(Beginning of EXTRACTED DATA)

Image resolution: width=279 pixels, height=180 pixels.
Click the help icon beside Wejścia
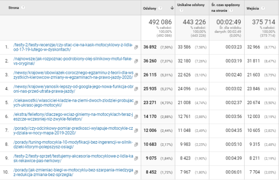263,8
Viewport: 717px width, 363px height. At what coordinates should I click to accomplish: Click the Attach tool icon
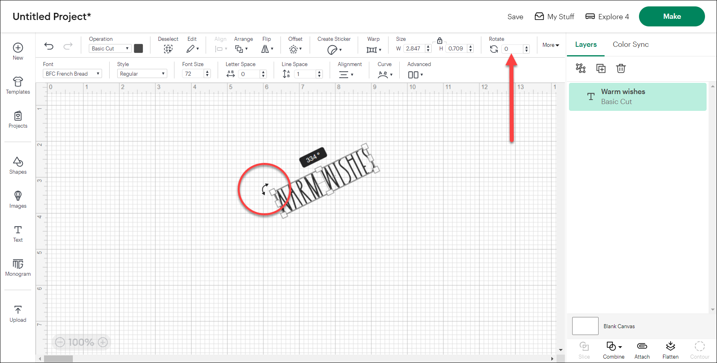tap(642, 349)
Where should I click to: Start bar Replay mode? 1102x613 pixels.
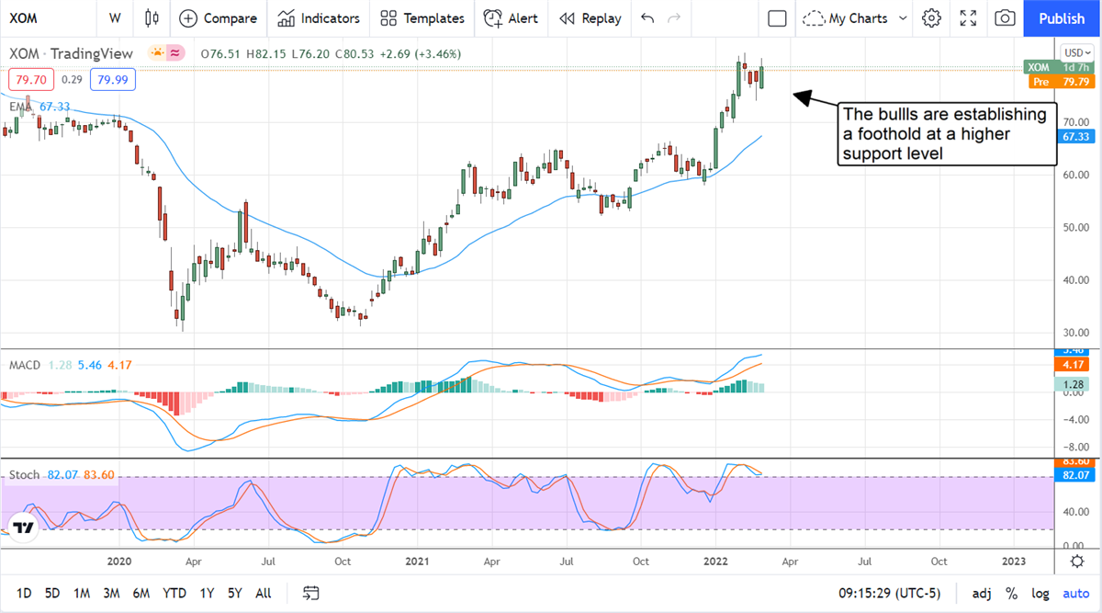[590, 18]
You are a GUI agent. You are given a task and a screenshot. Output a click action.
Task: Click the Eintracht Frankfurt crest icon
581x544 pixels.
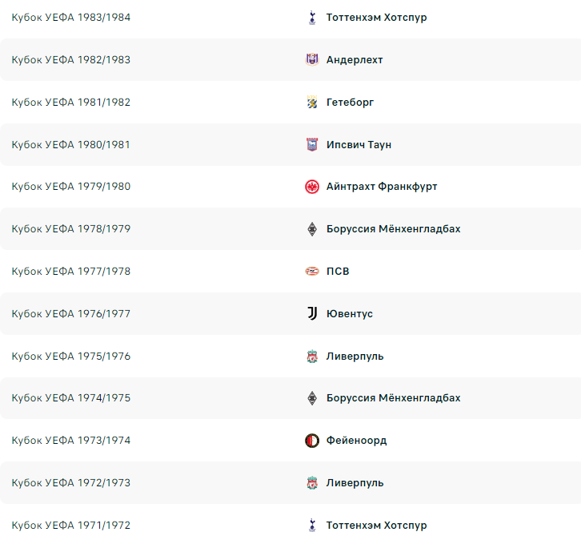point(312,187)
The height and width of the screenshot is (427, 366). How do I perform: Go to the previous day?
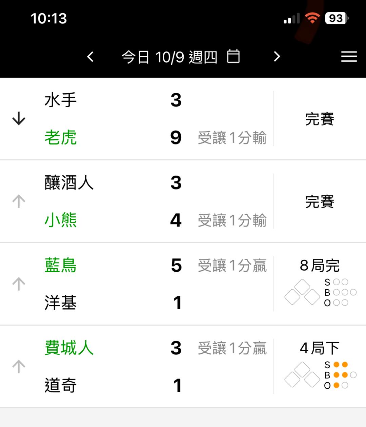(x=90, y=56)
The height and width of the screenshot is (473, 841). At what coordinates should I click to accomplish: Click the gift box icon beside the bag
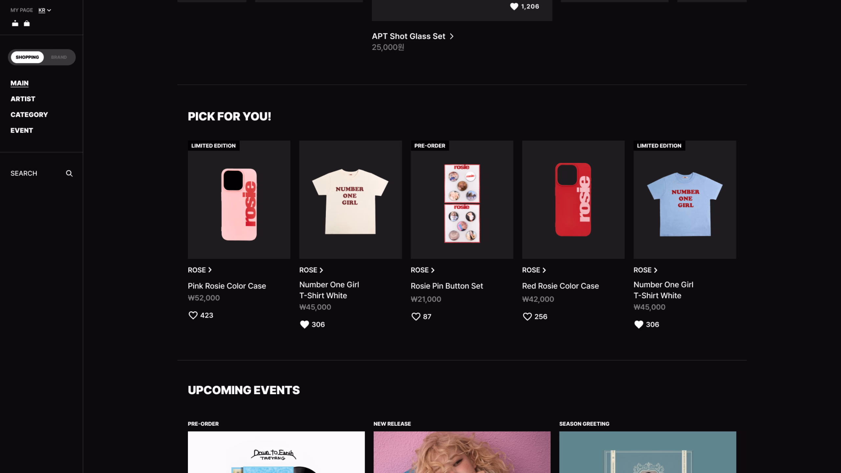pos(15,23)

(End of EXTRACTED DATA)

Please retype the lines from the one that contains "Task: Click the" to the final line of the records, both included, exactly as written and without any pictures.

* **TASK OUTPUT**
Task: Click the Eintracht Frankfurt crest icon
581x544 pixels.
point(312,187)
The height and width of the screenshot is (427, 366). How do I perform: Go to the previous day?
(x=90, y=56)
The height and width of the screenshot is (473, 841). At what coordinates should I click to accomplish: Click the gift box icon beside the bag
pos(15,23)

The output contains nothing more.